Go SDL2 Benchmarks

Go vs C++ SDL2 Performance

I’ve been messing with Go and the SDL2 binding off and on for years now, but I never wrote down any benchmark tests that I did. I’m regretting that now, it would have been nice to track improved performance of Go over the years. Unfortunately I have no recorded data to compare it, but it is striking to see how well the 1.7 Go compiler handles the garbage collector. In the past Go performance was limited by the garbage collector periodically jumping in with the “stop the world” phase. Sure, there are methods to reduce impact (limiting object creation/deletion, object pools) but no matter what you would get hammered when the garbage collector froze the program. Recent versions of Go have made the garbage collector phase so much less punishing.

I have the benchmark details farther down in the post, but first two short summaries.
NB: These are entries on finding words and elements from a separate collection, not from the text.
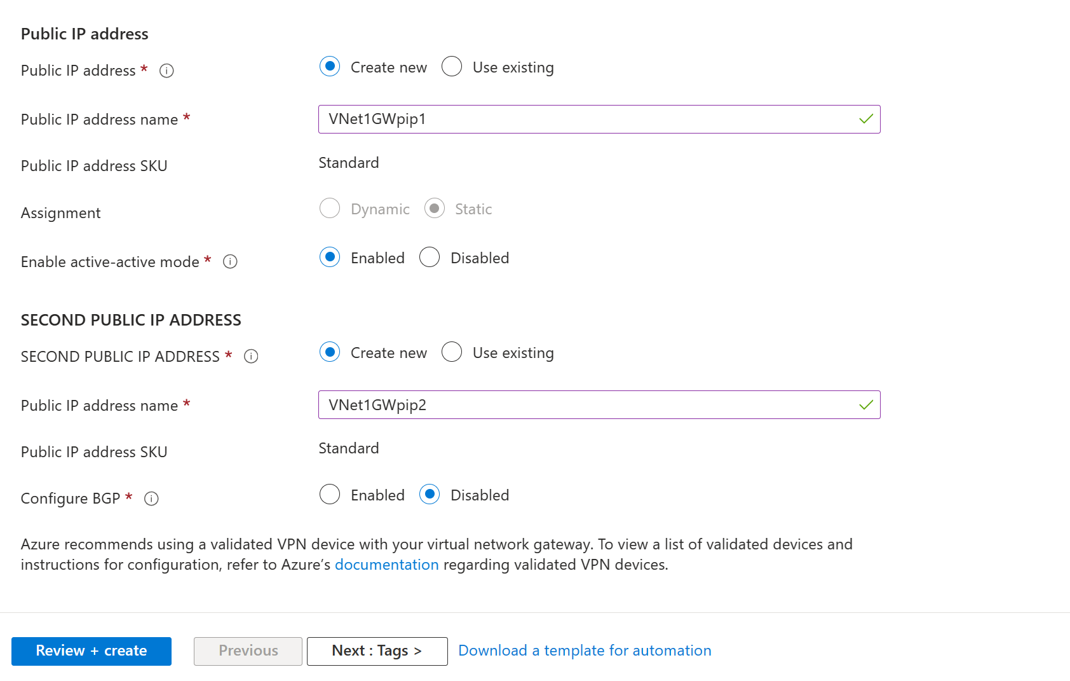Enable Configure BGP option
Viewport: 1070px width, 681px height.
pyautogui.click(x=330, y=494)
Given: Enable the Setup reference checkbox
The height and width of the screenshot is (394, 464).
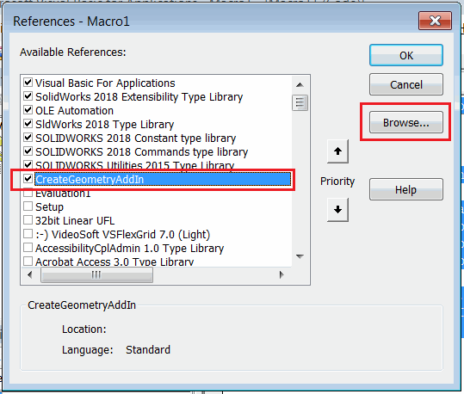Looking at the screenshot, I should [28, 206].
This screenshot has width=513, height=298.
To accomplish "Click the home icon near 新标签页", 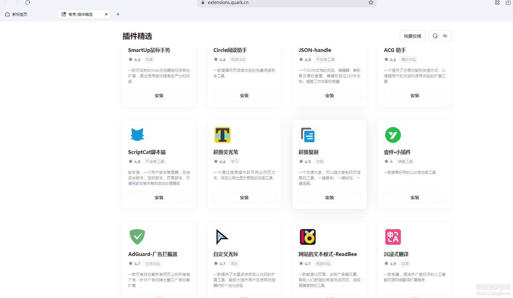I will (x=7, y=14).
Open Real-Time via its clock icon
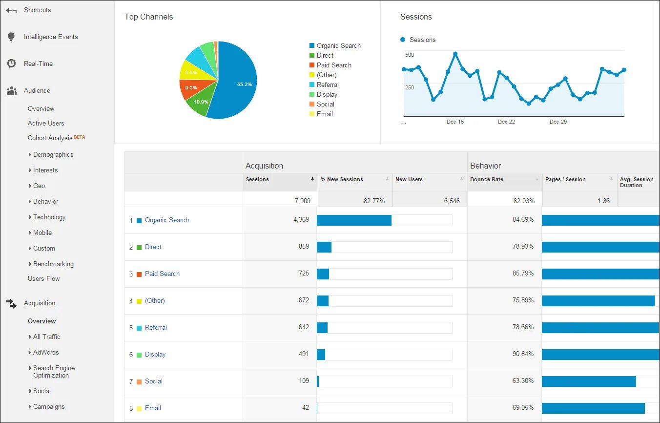 click(11, 63)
The tests measure how long (in milliseconds) it takes for the programs to render X number of rectangles on the screen using SDL2. Keep in mind that for a program to run at 60 Frames Per Second it must do so in approx. 16 milliseconds. At 30 Frames Per Second it must be approx. 33 milliseconds. Since I don’t have any previous benchmarks to compare Go 1.7 to I thought it would be interesting to compare its performance to a similar program written in C++.
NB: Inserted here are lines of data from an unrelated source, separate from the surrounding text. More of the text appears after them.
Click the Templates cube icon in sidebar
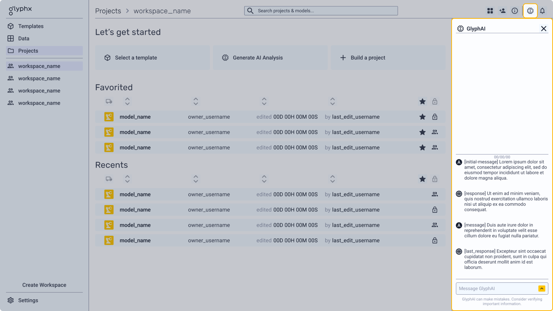 click(x=10, y=26)
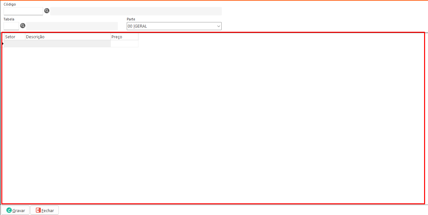
Task: Sort by the Descrição column header
Action: [68, 37]
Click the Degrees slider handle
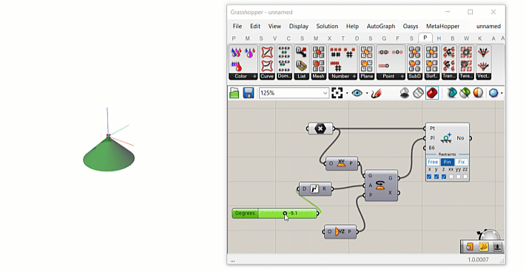The image size is (526, 271). [285, 213]
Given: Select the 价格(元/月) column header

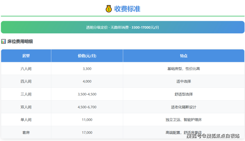Looking at the screenshot, I should (x=87, y=56).
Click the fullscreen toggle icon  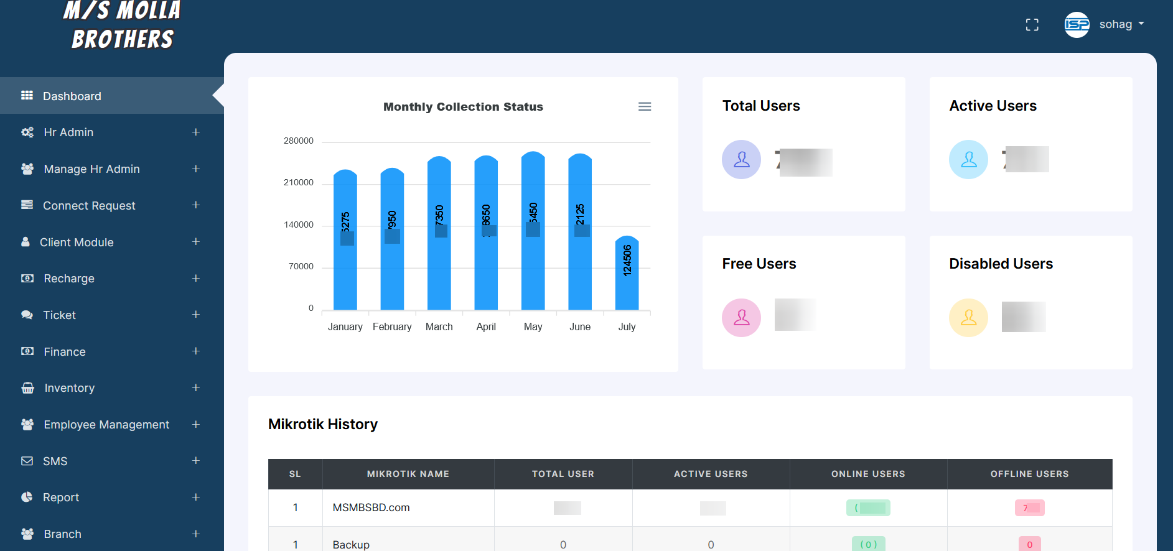click(x=1032, y=25)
An average of benchmarks from my desktop computer (less time is better)

# Rectangles C++ Go
10 0.3963521ms 0.4002203ms
100 0.4165391ms 0.4175224ms
1,000 0.5797817ms 1.6002346ms
10,000 3.554465ms 12.9985173ms
100,000 25.00806ms 121.952314ms

An average of benchmarks from my laptop (less time is better)

# Rectangles C++ Go
10 0.2921746ms 0.2972377ms
100 0.3251477ms 0.3102127ms
1,000 0.3811346ms 1.2503166ms
10,000 1.950219ms 8.7506485ms
100,000 15.1074ms 82.7094087ms

Looking at the results I can’t help but think that the garbage collector has become a very small performance hindrance, but the overhead from making CGO calls adds up very fast. CGo has long been known as relatively slow and these benchmarks show how that starts to kick in at 1,000 rectangles.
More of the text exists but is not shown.